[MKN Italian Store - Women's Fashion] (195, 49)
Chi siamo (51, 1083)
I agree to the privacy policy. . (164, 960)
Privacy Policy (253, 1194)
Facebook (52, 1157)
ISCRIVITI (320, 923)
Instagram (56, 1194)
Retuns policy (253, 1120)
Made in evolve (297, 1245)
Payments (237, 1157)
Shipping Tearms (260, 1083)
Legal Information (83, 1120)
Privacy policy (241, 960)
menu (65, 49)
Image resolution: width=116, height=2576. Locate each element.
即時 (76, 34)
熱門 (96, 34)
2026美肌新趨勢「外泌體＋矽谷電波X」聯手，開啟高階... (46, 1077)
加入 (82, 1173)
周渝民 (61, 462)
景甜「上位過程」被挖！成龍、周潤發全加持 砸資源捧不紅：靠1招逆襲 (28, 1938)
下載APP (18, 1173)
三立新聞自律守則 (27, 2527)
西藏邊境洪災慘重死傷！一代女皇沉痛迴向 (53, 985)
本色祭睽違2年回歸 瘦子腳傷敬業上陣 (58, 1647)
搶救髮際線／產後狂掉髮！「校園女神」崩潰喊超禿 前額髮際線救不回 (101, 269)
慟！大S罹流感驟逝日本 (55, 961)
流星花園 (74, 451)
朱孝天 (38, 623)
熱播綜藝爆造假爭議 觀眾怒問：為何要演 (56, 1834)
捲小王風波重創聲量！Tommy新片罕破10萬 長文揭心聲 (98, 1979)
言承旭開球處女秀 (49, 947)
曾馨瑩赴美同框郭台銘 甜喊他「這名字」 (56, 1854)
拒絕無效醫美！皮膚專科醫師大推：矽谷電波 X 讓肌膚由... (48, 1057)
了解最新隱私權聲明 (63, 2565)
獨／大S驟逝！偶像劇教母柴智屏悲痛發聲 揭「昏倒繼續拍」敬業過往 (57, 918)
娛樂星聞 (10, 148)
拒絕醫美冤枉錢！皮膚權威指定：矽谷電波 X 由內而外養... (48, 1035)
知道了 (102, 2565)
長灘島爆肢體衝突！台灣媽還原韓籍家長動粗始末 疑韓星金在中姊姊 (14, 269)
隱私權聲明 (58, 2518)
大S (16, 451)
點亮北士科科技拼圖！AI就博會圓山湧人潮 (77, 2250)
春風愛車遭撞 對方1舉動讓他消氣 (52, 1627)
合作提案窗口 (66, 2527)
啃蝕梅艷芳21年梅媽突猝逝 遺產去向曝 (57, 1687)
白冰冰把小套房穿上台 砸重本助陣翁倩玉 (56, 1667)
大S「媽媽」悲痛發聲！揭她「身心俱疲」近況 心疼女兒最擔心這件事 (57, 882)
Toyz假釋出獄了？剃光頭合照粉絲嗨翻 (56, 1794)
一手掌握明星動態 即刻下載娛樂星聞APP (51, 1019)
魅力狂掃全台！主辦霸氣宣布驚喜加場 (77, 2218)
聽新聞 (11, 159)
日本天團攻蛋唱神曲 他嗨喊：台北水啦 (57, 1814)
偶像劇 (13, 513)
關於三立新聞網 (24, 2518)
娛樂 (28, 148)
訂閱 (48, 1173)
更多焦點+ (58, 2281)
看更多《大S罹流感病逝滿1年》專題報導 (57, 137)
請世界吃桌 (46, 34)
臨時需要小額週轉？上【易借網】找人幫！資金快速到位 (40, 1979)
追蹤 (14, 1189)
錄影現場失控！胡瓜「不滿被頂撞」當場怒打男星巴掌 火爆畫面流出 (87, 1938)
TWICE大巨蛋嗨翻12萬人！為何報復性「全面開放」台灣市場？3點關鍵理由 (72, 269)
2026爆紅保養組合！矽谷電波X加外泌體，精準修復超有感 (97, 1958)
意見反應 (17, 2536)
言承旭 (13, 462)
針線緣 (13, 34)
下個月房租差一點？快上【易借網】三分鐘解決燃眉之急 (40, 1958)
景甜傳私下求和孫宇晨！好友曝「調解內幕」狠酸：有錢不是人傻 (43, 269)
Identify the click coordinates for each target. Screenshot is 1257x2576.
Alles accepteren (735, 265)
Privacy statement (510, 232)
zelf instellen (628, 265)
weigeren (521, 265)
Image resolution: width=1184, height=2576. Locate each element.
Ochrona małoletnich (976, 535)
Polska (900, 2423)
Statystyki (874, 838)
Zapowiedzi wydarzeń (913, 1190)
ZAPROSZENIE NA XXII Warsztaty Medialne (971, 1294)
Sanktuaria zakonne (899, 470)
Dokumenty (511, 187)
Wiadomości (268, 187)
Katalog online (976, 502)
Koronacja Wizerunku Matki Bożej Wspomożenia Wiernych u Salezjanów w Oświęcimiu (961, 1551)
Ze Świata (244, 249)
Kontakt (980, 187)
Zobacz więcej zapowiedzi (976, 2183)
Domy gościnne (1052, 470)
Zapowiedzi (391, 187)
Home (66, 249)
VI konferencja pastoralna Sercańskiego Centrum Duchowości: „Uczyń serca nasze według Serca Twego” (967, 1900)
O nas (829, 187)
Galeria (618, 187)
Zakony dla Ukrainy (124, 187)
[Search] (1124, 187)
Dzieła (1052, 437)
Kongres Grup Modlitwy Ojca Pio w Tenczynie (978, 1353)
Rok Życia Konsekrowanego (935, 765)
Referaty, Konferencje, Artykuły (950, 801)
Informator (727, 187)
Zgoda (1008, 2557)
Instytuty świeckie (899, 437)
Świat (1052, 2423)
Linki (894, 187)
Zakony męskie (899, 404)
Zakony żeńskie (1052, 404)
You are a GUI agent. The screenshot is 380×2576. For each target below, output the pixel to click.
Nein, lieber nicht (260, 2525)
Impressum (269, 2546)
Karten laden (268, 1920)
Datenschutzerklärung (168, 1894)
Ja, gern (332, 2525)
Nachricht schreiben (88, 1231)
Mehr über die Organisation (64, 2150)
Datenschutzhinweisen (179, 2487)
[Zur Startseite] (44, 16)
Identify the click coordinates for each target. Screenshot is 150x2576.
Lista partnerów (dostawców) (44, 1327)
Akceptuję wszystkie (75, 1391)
****
> _ACTIVITY_: The answer must consist of every line from the records above that holds "target".

> _TASK OUTPUT_:
Identify the click coordinates for each target. Screenshot is 1257x2576.
You are a GUI agent. The screenshot is 380×2576. For each target below, output the pixel to click.
Identify the click coordinates for each target. Screenshot is 150x2576.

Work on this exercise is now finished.